Monday, October 04, 2010

The Manda Welcomes You To Her Freudian Nightmare

Right now my dad's brother, my Uncle Jimmy, is sleeping in a van in my driveway. I have always known my Uncle Jimmy as one of The Responsible Ones in the family.

Uncle Jimmy is not homeless. He's got a pretty nice little house in the Piedmont Triad in N.C., even though it does look a little like time stopped in 1975 on the inside. He worked a steady job until he retired a few years ago, and now he works in his garden and on various indoor building projects involving wood and tools I don't understand.

We are do-it-yourself, make-do-and-mend kind of people. Comes from the years on the farm, I'm sure. My grandmother once repaired her coffee percolator using an old fuse. These are my people.

But yesterday morning, my Uncle Jimmy woke up at 2 a.m. and decided to, as he puts it, "go riding around." He has a van that he's tricked out for this purpose, with a gas generator and a fold out bed in the back. So yesterday morning he took off up I-95 and spent the night in a Wal-Mart parking lot in Connecticut, because the van in a Wal-Mart parking lot is his preferred accommodation on the road.

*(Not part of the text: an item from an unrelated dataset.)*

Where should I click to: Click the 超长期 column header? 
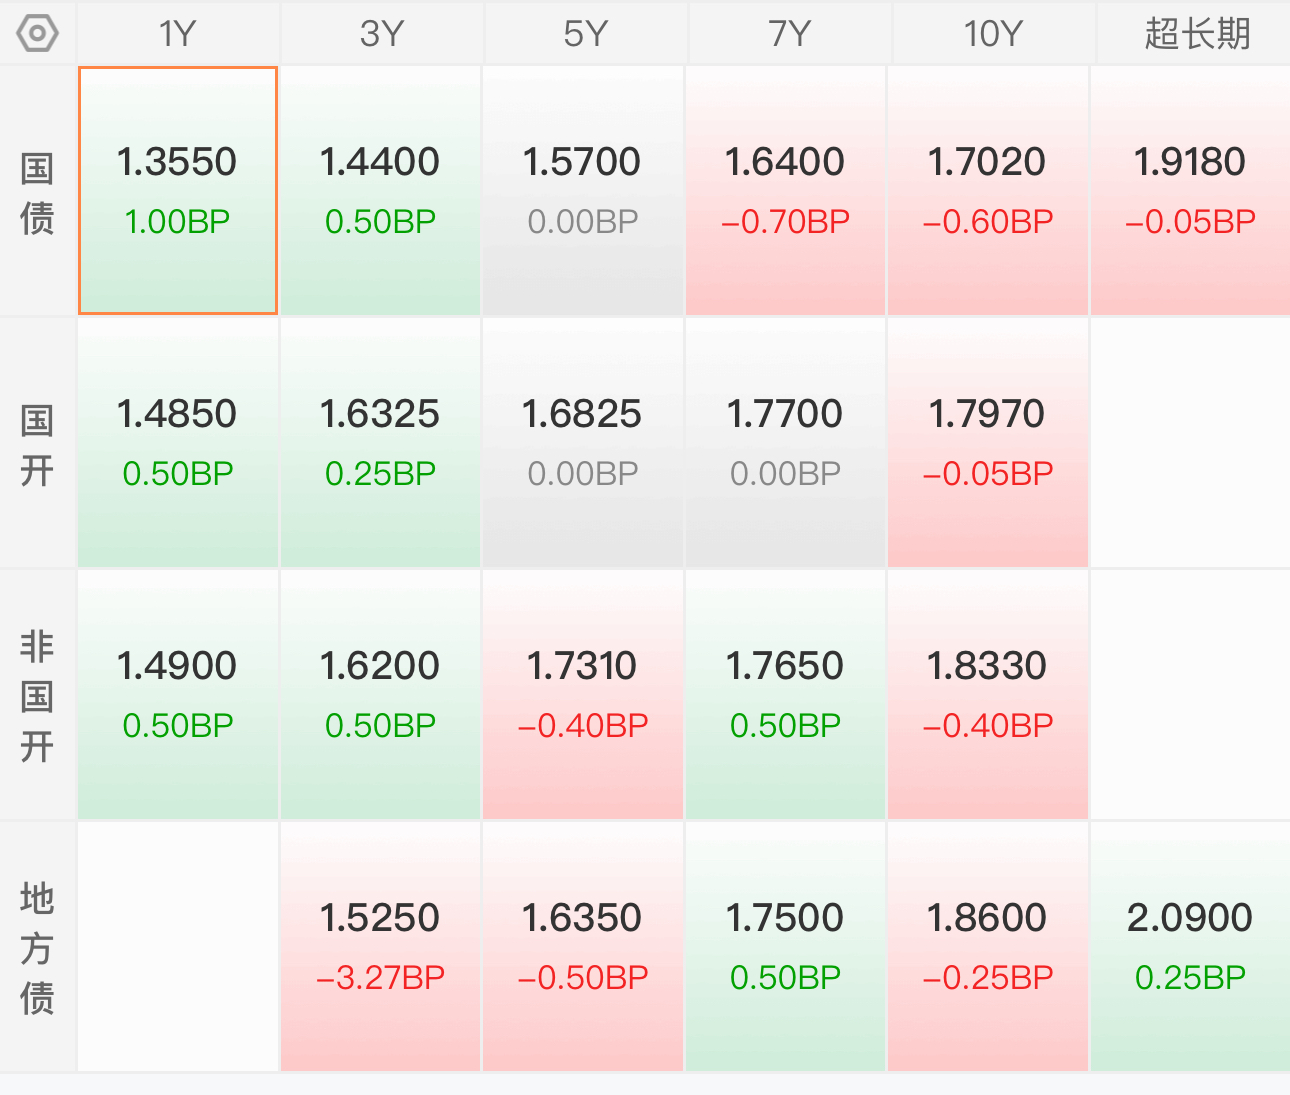coord(1197,34)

He called me up this afternoon, because he's on his way up to Maine in the morning and thought it would be nice to take his niece out for dinner. I tried to insist that he sleep in the spare room in my house, but he would have none of it. Mom, if you're reading this, I tried.

As I said, though, he's the responsible one.

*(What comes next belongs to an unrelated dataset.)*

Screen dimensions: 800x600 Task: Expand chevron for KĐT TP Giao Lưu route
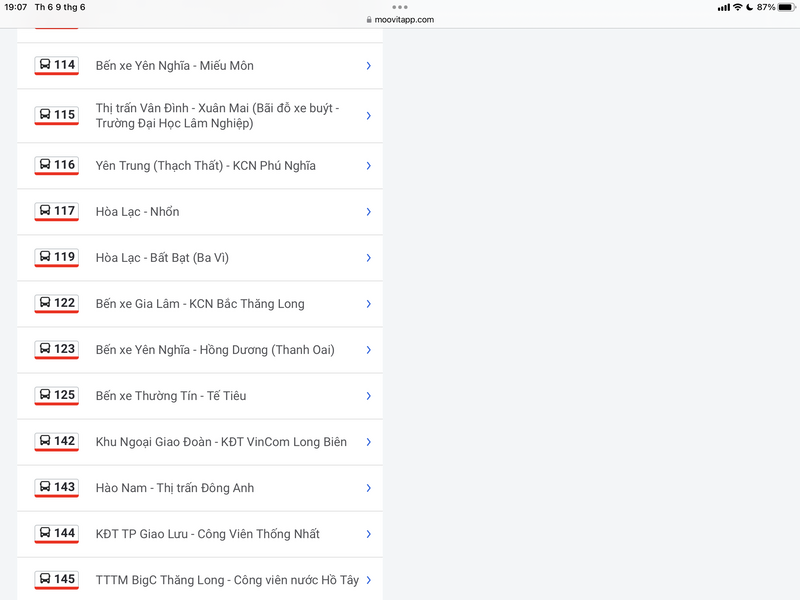click(x=368, y=534)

His brother, a.k.a. Dad, "went riding around" once when I was in college, which would make him about 60 at the time. He went riding around on a Honda Gold Wing. To Alaska. I didn't know where he was for 6 months, because he left strict instructions with his friends not to tell me. He didn't want me to worry.

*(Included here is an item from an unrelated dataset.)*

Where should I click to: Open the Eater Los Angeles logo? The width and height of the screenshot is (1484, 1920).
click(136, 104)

Then there was the year after Hurricane Andrew hit Florida and the surrounding areas when he lived on a sailboat in the Bahamas, doing repairs on other sailboats.

Apparently Dad and his sister-- also a Responsible One, a retired English teacher-- just got back from a long trip out West. Today would be the first I'm hearing about it.

After my mom and dad split up when I was about 3, he hitchhiked to Florida, which is where he has lived since, off and on anyway.

I've had many people who have told me this messed me up, and I assume they mean it created some kind of convoluted issues of trust and abandonment for me. I've never bought that. But I do wonder sometimes which is worse. For a girl to have a father like mine and resent his absence? Or to have a father like mine and totally idolize him?

But here's how I'm starting to think it might have messed me up. The Kiwi says I'm having a midlife crisis right now, but what if it's more like I've reached the age where a genetic marker gets switched on? Only instead of a terminal disease, this marker makes you want to do things like leave your job, home and family and ride a motorcycle across North America?

It has not escaped my notice that when I was about 3, the Old Man would have been about the age I am now. And it's got to be nature, not nurture, because in our history, talking 8 times a year would be considered frequent. And then my Uncle Jimmy shows up in my driveway on a Monday afternoon.

And don't get me started on the great grandfather who was about the same age as me when he got shot. Family legend says it was a horse deal gone bad-- I swear I am not making this up-- but my aunt (the English teacher) maintains it was probably over a woman.

We're also pretty sure he changed his last name at some point, but the details of Grandpa James's (he's my uncle's namesake)early years are unclear.

So these are also my people. And, Suz, compared to these people, we are rank amateurs.

And for the record, our surname is Smith, not Buffett.